There's nothing in that room, you know, not a chair or table; and
unless the other room is better furnished"--
"Eh? Oh, yes!" said Roberts quickly, yet still with a certain
embarrassment; "of course that's better furnished, and she's quite
satisfied, and so are the kids, with anything. And now, Mr.
Breeze, I reckon you'll say nothin' o' this, and you'll never go
back on me?"
"My dear Mr. Roberts," said the editor gravely, "from this moment I
am not only blind, but deaf to the fact that anybody occupies this
floor but myself."
"I knew you was white all through, Mr. Breeze," said the night
watchman, grasping the young man's hand with a grip of iron, "and I
telled my wife so. I sez, 'Jest you let me tell him everythin','
but she"-- He stopped again and became confused.
"And she was quite right, I dare say," said Breeze, with a laugh;
"and I do not want to know anything. And that poor woman must
never know that I ever knew anything, either. But you may tell
your wife that when the mother is away she can bring the little
ones in here whenever she likes."
"Thank ye--thank ye, sir!--and I'll just run down and tell the old
woman now, and won't intrude upon your dressin' any longer."
He grasped Breeze's hand again, went out and closed the door behind
him.
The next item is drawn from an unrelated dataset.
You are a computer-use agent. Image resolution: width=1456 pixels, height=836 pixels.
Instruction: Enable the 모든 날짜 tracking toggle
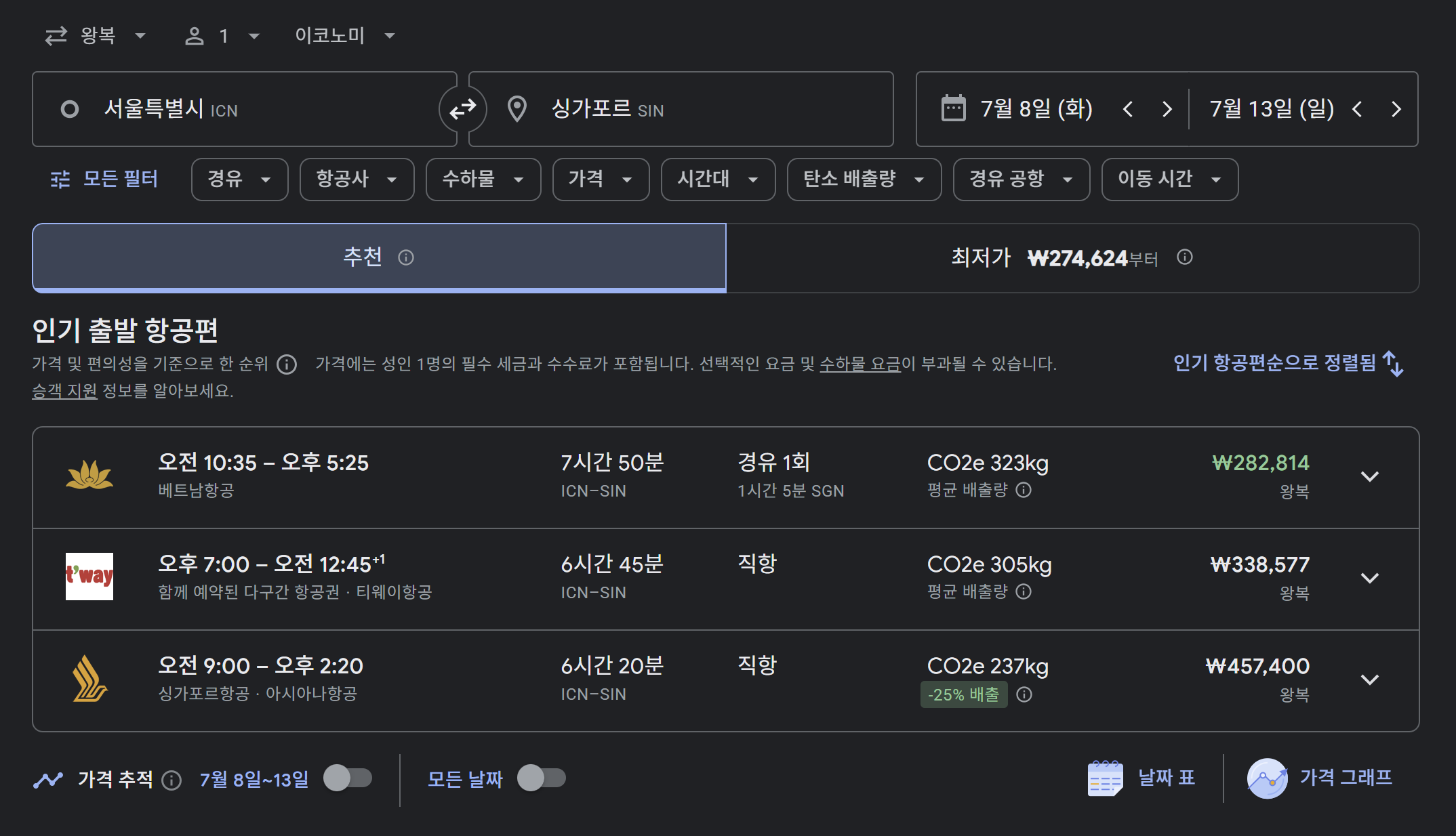540,778
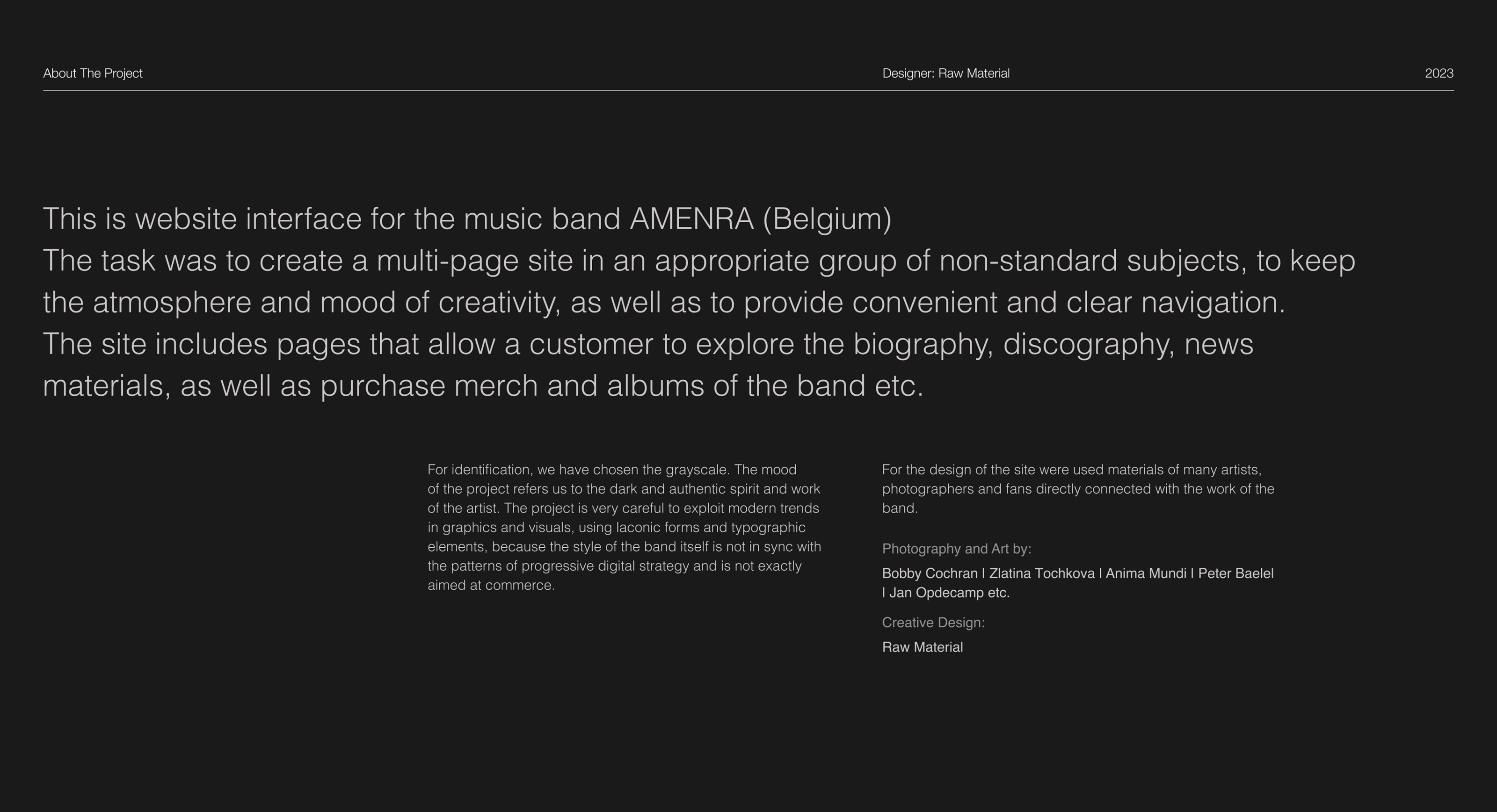
Task: Select the credit Anima Mundi
Action: click(1145, 574)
It might have been the editor's fancy, but he thought there
was a certain interval of silence outside the door before the night
watchman's heavy tread was heard along the hall again.
For several evenings after this Mr. Breeze paid some attention to
the ballet in his usual round of the theatres. Although he had
never seen his fair neighbor, he had a vague idea that he might
recognize her through some likeness to her children. But in vain.
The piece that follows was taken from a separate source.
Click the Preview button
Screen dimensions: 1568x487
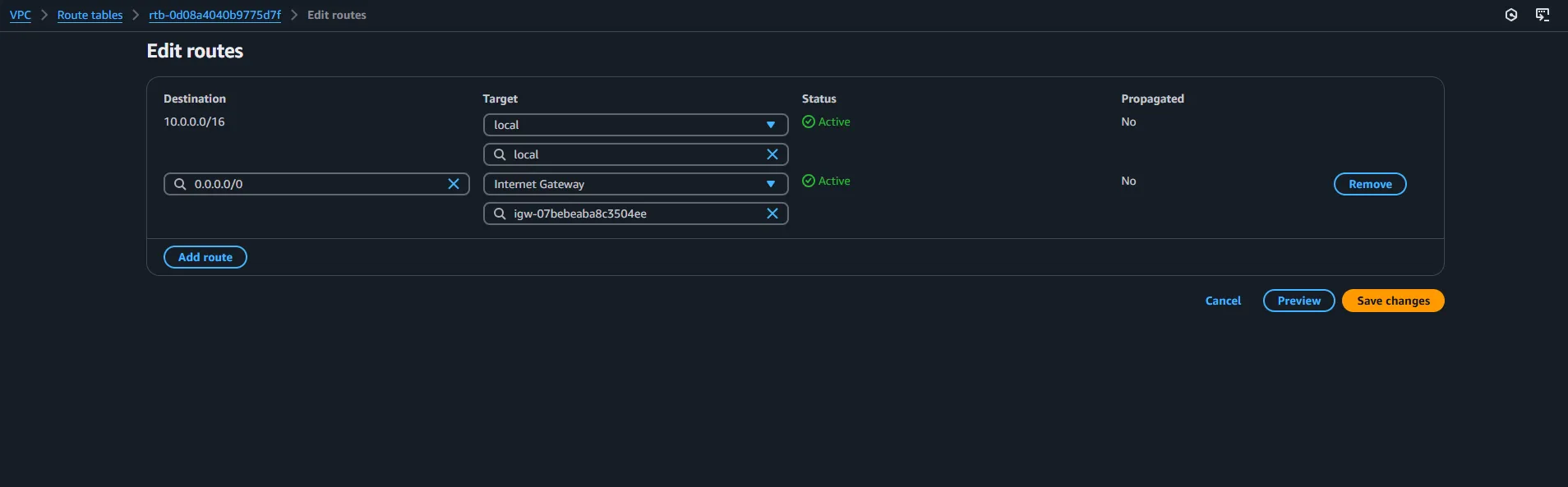point(1298,301)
In the opulent charms of certain nymphs, and in the angular
austerities of others, he failed equally to discern any of those
refinements which might have distinguished the "born lady" of
Roberts's story, or which he himself had seen in her children.
These he did not meet again during the week, as his duties kept him
late at the office; but from certain signs in his room he knew that
Mrs. Roberts had availed herself of his invitation to bring them in
with her, and he regularly found "Jinny's" doll tucked up in his
bed at night, and he as regularly disposed of it outside his door
in the morning, with a few sweets, like an offering, tucked under
its rigid arms.
But another circumstance touched him more delicately; his room was
arranged with greater care than before, and with an occasional
exhibition of taste that certainly had not distinguished Mrs.
Roberts's previous ministrations. One evening on his return he
found a small bouquet of inexpensive flowers in a glass on his
writing-table. He loved flowers too well not to detect that they
were quite fresh, and could have been put there only an hour or two
before he arrived.
The next evening was Saturday, and, as he usually left the office
earlier on that day, it occurred to him, as he walked home, that it
was about the time his fair neighbor would be leaving the theatre,
and that it was possible he might meet her.
At the front door, however, he found Roberts, who returned his
greeting with a certain awkwardness which struck him as singular.
When he reached the niche on the landing he found his candle was
gone, but he proceeded on, groping his way up the stairs, with an
odd conviction that both these incidents pointed to the fact that
the woman had just returned or was expected.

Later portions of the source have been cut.